72 121.1 21.93 13,780.
74 116.6 15.86 13,780.
78 -1.111 14.89 1,722.
80 -1.111 14.89 6,938.
82 -0.5449 22.75 1,722.
84 -0.4745 19.99 1,722.
86 -45.56 34.89 3,802.
92 52.20 34.06 3,802.
93 48.89 33.72 3,802.
94 49.07 37.58 3,802.
96 203.6 41.37 8,072.
98 100.2 40.54 8,072.
99 48.89 36.75 8,072.
100 48.96 36.75 11,870.
101 -45.56 34.89 11,870.
TABLE 2
Streams # corresponding to Fig. 1 (Mole Fractions)

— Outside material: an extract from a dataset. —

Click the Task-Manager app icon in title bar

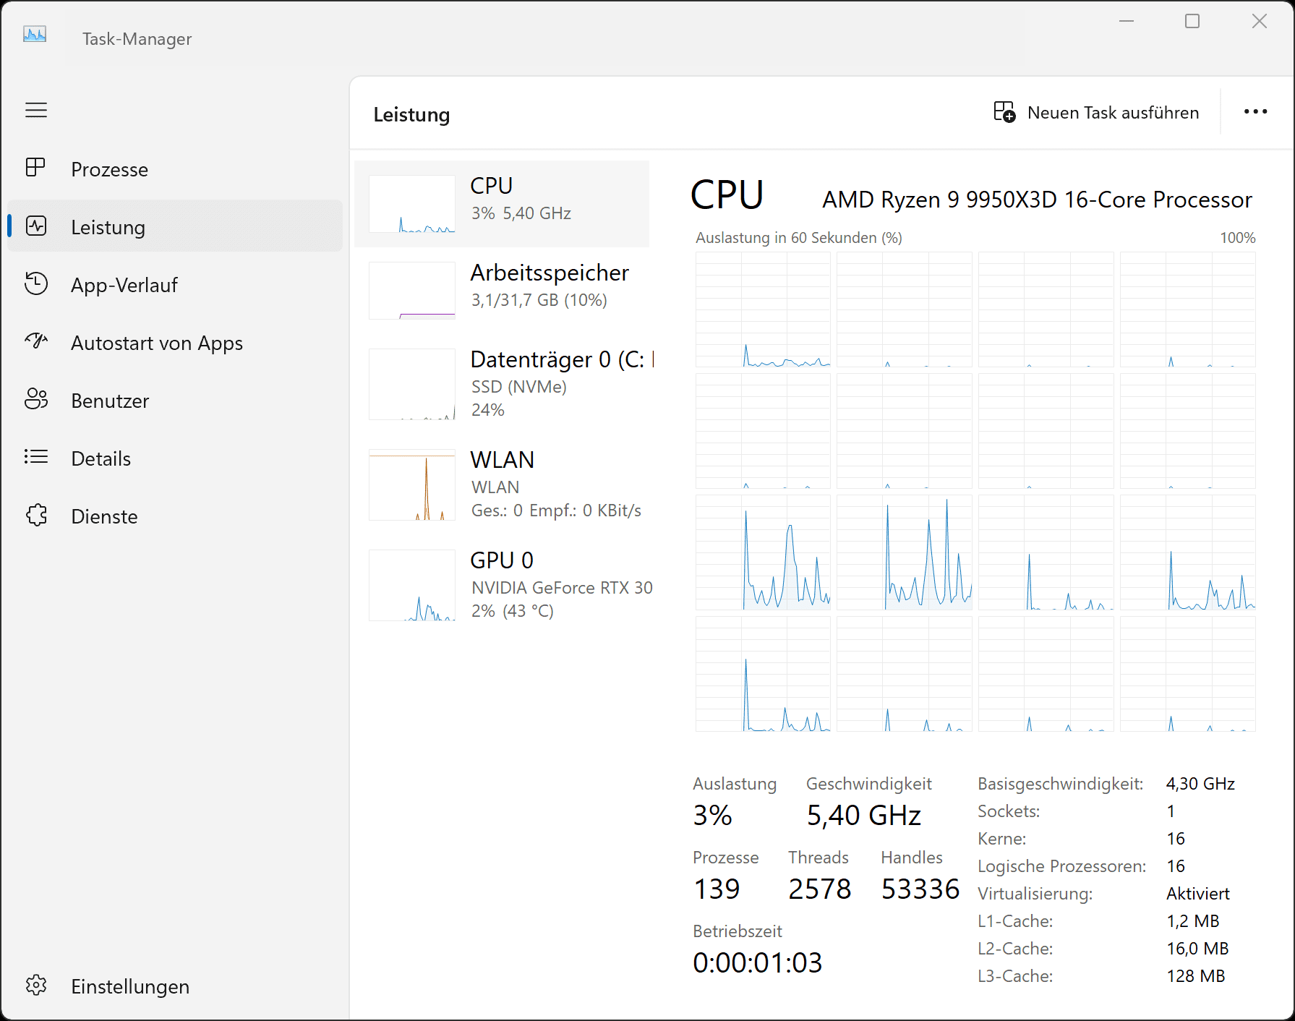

Components 10 24 32 50 52 69 80 100
Methane 0.7976 0.5624 0.9760 0.2897 0.2897 0.0126 0.0153 0.0000
Ethane 0.1994 0.3038 0.0187 0.0345 0.0342 0.9140 0.9774 0.0400
Propane 0.0001 0.0002 0.0000 0.0001 0.0001 0.0007 0.0005 0.0001
i-Butane 0.0001 0.0002 0.0000 0.0002 0.0002 0.0011 0.0005 0.0003
n-Butane 0.0001 0.0002 0.0000 0.0003 0.0003 0.0014 0.0005 0.0004
n-Hexane 0.0000 0.0015 0.0000 0.0077 0.0070 0.0276 0.0013 0.0100
n-Heptane 0.0000 0.0472 0.0000 0.2423 0.2430 0.0006 0.0000 0.3461
n-Octane 0.0000 0.0008 0.0000 0.0041 0.0041 0.0000 0.0000 0.0058
C6p* 0.0000 0.0000 0.0000 0.0001 0.0001 0.0003 0.0000 0.0001
C7p* 0.0000 0.0803 0.0001 0.4128 0.4130 0.0385 0.0009 0.5881
C8p* 0.0000 0.0016 0.0000 0.0063 0.0063 0.0000 0.0000 0.0090
Nitrogen 0.0014 0.0018 0.0051 0.0019 0.0019 0.0031 0.0035 0.0000
CO2 0.0013 0.0000 0.0000 0.0000 0.0000 0.0000 0.0000 0.0000

A person skilled in the art, particularly one having the benefit of the teachings of this patent, will recognize many modifications and variations to the specific process disclosed above. For example, a variety of temperatures and pressures may be used in accordance with the invention, depending on the overall design of the system and the composition, temperature, and pressure of the liquefied natural gas, and the PLNG being fed to a separation system of the present invention can provide cooling for other fluid streams used in the separation process in addition to cooling lean oil stream 100 as illustrated in the process depicted in FIG. 1. As discussed above, the specifically disclosed embodiments and examples should not be used to limit or restrict the scope of the invention, which is to be determined by the claims below and their equivalents.